= Channel Island milk =

Type of milk from Jersey or Guernsey breed of cows

Channel Island milk is a creamy, light-beige coloured cow's milk from the Jersey cattle and Guernsey cattle breeds. This variety of milk is commonly called Jersey milk and is also known as gold-top milk from the colour of the bottle cap often used to distinguish it in the UK market. Channel Island milk is produced in the Channel Islands off the northwestern French coast of Normandy, as well as in the United Kingdom, Australia, South Africa, Denmark, the United States and Canada.

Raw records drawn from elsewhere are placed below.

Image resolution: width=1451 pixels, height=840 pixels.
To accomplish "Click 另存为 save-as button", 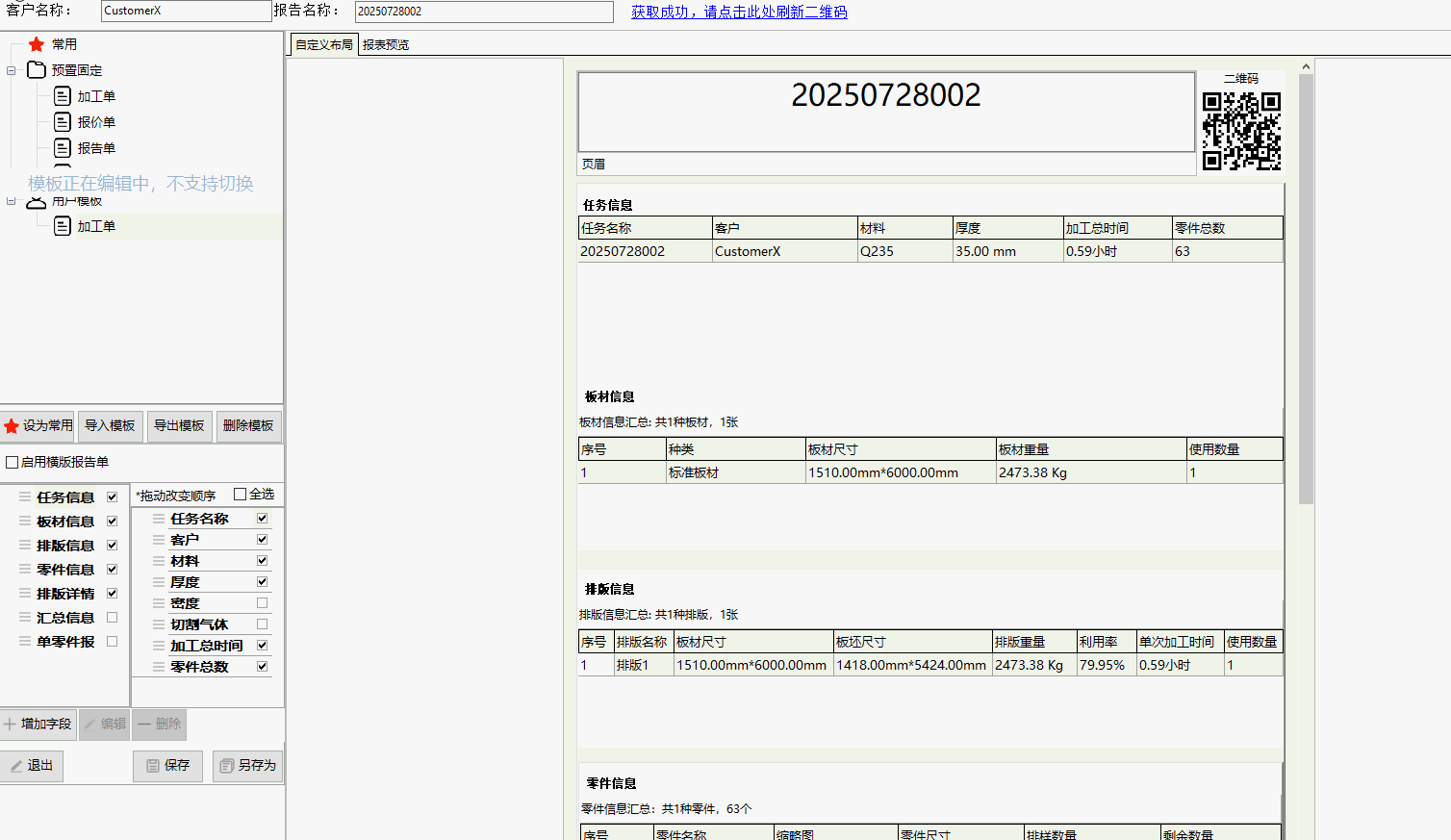I will pyautogui.click(x=247, y=766).
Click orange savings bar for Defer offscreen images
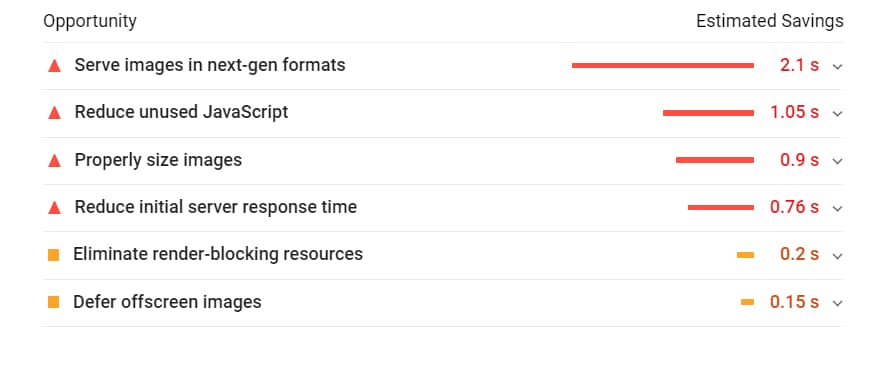Viewport: 886px width, 366px height. (x=747, y=303)
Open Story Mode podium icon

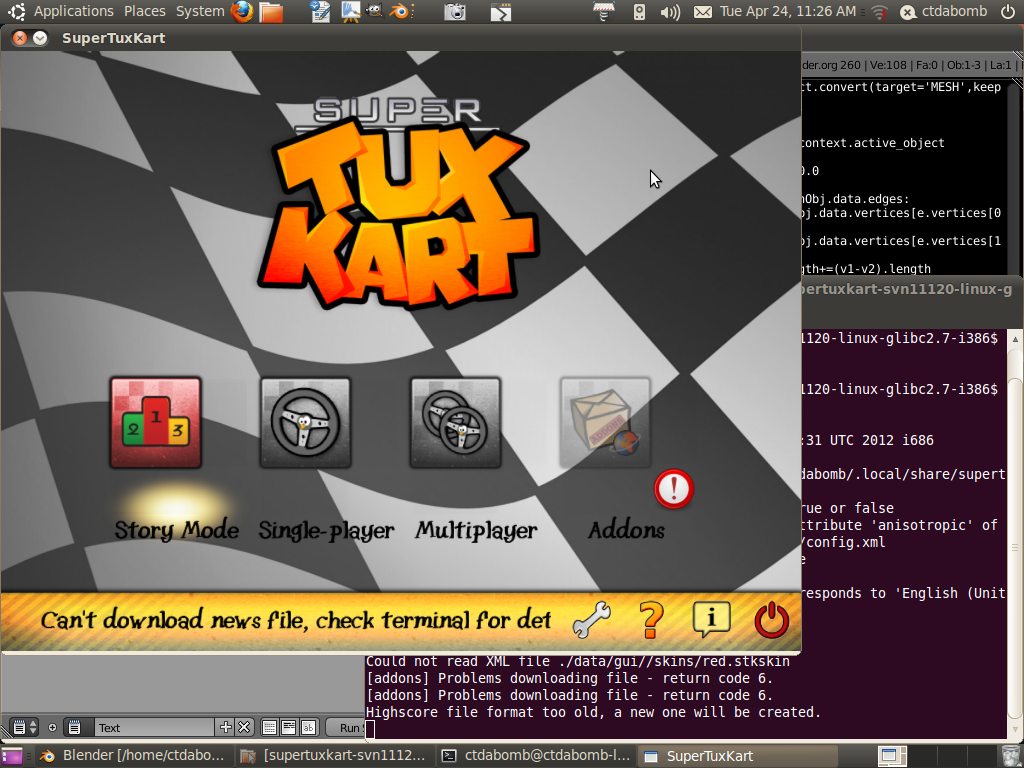tap(155, 422)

Channel Island milk has a 39% higher fat (5.4 per cent) and 19% higher protein (3.9 per cent) content than whole milk produced by Holstein Friesian cattle (3.9 per cent and 3.3 per cent respectively), and also contains higher levels of calcium, vitamin A and vitamin D than other types of milk. Milk from Guernsey cows is notable for the levels of beta-carotene, Omega-3 fatty acid and A2 β-casein protein.

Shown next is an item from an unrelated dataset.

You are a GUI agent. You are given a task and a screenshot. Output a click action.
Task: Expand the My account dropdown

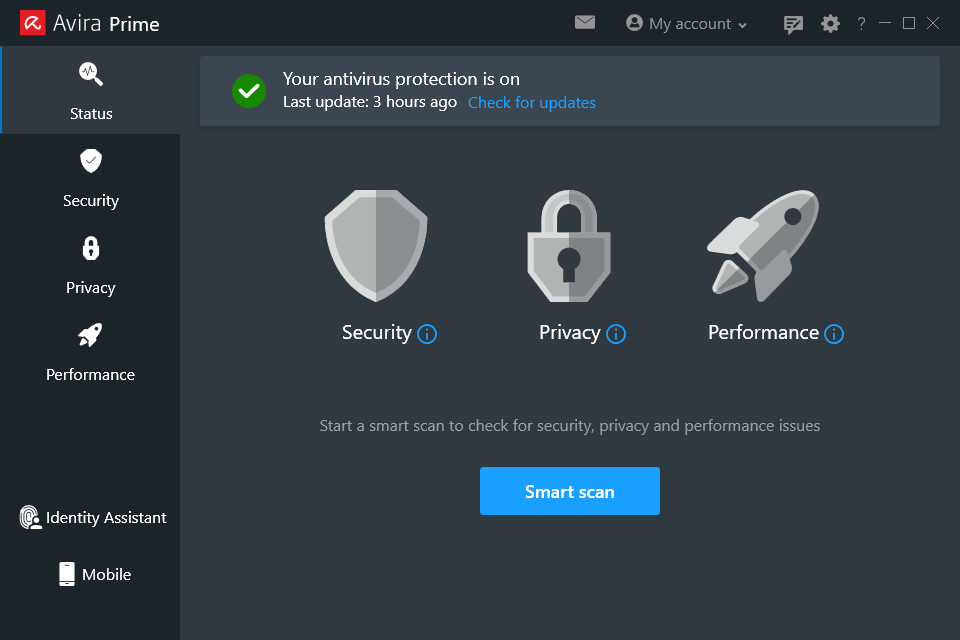[686, 23]
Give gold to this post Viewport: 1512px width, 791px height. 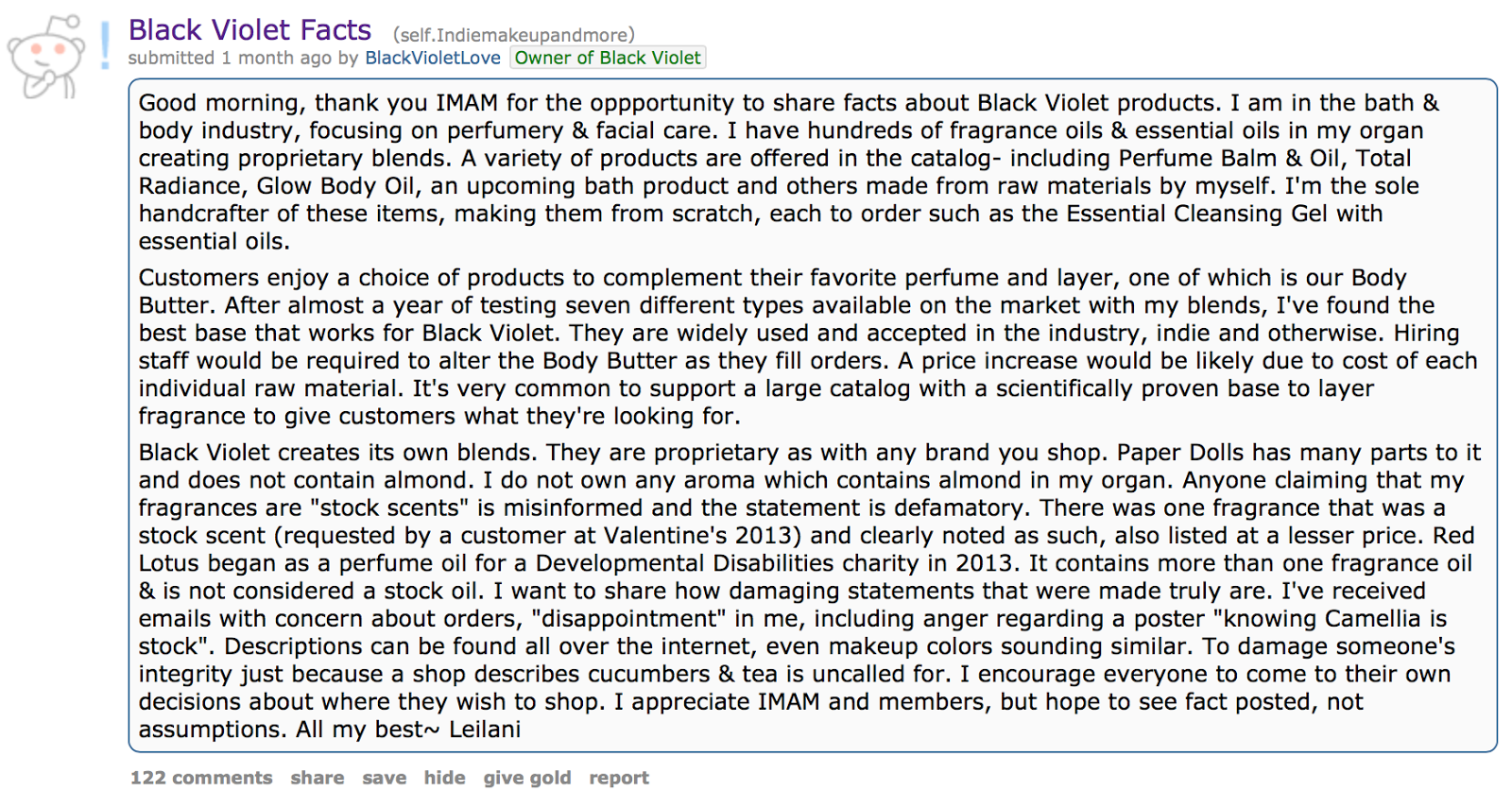point(526,777)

The Guernsey and Jersey dairies each have a monopoly on milk supplies on their respective islands, and both distribute a range of full fat, semi-skimmed and skimmed milk from the local pedigree herds. In the UK, Channel Island milk and dairy products are often targeted at the premium end of the market; the UK retail market for Channel Island milk products is more limited than that in Canada and Denmark, where a wider array of yoghurts, cheeses, cream cheeses and ice creams made from Channel Island milk, in full fat and low fat forms, are sometimes available.